◆ WHAT IS NEEDED ◆
Copy the following lines unchanged, starting at the line containing "Task: Dismiss the dialog with CANCEL" and ending at the end of the material.

........

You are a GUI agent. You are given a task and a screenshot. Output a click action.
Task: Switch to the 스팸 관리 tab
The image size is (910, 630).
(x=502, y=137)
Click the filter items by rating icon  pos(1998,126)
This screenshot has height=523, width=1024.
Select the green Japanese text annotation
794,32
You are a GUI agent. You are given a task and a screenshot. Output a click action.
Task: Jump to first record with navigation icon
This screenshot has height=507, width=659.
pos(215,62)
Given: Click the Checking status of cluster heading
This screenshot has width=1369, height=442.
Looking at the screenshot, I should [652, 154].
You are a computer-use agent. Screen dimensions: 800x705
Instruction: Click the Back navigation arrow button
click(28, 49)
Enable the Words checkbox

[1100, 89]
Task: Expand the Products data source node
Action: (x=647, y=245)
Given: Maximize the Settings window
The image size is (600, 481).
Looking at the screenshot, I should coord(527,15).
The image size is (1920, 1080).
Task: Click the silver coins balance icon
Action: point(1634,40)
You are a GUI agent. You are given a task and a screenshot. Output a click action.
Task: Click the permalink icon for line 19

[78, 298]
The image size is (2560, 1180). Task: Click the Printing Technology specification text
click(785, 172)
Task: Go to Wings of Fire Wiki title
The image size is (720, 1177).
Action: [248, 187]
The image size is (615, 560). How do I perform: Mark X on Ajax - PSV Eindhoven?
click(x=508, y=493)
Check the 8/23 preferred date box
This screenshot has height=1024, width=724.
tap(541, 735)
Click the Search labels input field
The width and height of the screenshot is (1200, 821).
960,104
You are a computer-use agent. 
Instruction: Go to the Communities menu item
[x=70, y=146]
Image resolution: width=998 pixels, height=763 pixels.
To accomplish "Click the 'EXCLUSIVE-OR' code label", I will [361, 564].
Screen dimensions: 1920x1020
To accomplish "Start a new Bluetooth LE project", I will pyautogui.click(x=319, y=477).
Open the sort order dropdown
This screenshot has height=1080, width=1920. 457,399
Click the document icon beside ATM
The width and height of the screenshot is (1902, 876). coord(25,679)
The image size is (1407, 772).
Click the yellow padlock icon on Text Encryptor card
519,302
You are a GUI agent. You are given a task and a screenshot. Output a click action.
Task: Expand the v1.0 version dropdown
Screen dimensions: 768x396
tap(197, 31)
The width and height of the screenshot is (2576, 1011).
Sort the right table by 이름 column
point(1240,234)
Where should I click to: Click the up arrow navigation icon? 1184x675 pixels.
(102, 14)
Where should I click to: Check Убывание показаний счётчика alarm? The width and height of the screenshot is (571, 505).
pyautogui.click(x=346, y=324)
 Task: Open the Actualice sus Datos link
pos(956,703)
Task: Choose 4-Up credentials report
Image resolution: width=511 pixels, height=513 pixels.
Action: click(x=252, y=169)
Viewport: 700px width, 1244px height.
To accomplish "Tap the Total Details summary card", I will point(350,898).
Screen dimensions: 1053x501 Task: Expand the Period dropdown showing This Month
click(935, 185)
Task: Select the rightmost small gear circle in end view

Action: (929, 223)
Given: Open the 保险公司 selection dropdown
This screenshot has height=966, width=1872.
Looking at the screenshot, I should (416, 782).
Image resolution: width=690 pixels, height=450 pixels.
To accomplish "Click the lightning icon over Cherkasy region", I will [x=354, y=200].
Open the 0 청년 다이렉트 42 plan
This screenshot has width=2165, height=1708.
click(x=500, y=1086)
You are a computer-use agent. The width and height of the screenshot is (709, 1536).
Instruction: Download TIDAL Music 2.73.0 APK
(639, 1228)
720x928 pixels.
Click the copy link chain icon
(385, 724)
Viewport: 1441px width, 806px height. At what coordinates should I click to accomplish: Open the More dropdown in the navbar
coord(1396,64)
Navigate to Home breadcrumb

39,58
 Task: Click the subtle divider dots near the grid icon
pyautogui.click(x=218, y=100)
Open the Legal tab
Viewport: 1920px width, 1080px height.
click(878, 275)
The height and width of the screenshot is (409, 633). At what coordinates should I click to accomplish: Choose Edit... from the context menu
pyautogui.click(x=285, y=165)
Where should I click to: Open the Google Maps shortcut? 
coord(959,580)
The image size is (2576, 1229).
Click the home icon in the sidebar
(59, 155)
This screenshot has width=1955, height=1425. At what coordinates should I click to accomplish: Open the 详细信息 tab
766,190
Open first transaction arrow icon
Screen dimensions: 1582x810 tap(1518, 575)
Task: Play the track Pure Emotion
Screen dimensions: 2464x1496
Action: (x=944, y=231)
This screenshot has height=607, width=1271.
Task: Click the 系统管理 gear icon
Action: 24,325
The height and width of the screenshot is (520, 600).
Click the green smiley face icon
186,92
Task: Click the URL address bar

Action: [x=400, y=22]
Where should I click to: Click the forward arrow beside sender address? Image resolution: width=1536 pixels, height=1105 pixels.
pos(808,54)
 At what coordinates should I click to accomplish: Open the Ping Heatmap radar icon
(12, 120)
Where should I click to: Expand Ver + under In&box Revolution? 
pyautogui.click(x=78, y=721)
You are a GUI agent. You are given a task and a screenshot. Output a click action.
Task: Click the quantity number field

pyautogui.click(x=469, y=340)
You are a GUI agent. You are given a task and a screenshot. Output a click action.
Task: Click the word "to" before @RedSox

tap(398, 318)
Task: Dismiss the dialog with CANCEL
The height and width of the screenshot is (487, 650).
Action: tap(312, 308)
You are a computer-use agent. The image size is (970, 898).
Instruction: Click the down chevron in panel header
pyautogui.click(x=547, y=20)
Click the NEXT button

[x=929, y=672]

........

◆ REPLY TO THE TASK ◆
Task: Dismiss the dialog with CANCEL
The height and width of the screenshot is (487, 650).
Action: tap(312, 308)
You are a computer-use agent. The image size is (970, 898).
Instruction: Click the down chevron in panel header
pyautogui.click(x=547, y=20)
Click the NEXT button

[x=929, y=672]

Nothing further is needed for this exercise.